Efforts to expand access to basic healthcare: Drone delivery service takes off

.To supply vaccines, blood products for emergencies
.Deliver to 2,000 health facilities

A medical drone delivery service has been added to the country’s healthcare delivery architecture to supply hospitals and other health facilities in the rural parts of the country on time to deal with emergency situations. 

The medical drones, which travel at 110km per hour, will supply 148 different vaccines, blood products, and other medications to district and rural health facilities to enable them deal with emergencies such as snake bites, child births, and accidents.

The project, which was launched by Vice President Dr Mahamudu Bawumia at Omenako in the Eastern Region yesterday, is expected to operate 24 hours a day, seven days a week, from four distribution centres. 

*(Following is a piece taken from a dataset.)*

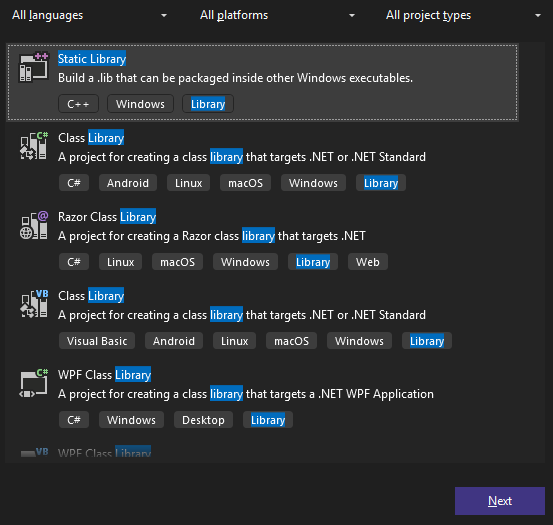
Task: Click the Desktop tag on WPF Class Library
Action: 203,420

Each distribution centre would be equipped with 30 drones, deliver to 2,000 health facilities, and, together, serve about 12 million people across the country.

Speaking at the launch, Vice President Bawumia commended Zipline, the company managing the project on behalf of the government, indicating that a lot of preparations had been done for the smooth take-off of the project.

He said Ghanaians constituted 100 per cent of the operational team executing the project and indicated that the project was meant to expand access to basic healthcare to save lives. 

The various programmes and projects of the President Nana Addo Dankwa Akufo-Addo administration were targeted at addressing inequalities and enhancing social inclusion, leaving no one behind, he said.

Vice President Bawumia noted that the medical drone project was part of the government’s efforts to use technology to improve the quality of life, just like the introduction of the national identification, digital address, telecommunications and interoperability, among others.

He said the government was implementing programmes to improve healthcare delivery in the country including the introduction of a paperless record keeping system at the hospitals. 

“We are doing a lot but a lot more needs to be done,” he said and expressed the government’s commitments to address the needs and challenges in the health sector.

The Minister of Health, Kwaku Agyeman-Manu, said the drone project would create direct and indirect jobs and expressed confidence in its ability to help improve healthcare delivery in the country, considering Zipline’s success stories in other countries.

“I have no doubt in my mind that this singular intervention will help improve health delivery in the country,” he said.

In addition to the drone service, he said the government had procured 275 ambulances which would be delivered within the next three months.

The Okyenhene, Osagyefo Amoatia Ofori Panin II, commended the government for introducing the project to improve healthcare delivery and save lives.

He, therefore, advised Ghanaians, the Ministry of Health and other stakeholders involved in the implementation of the project to make it a success.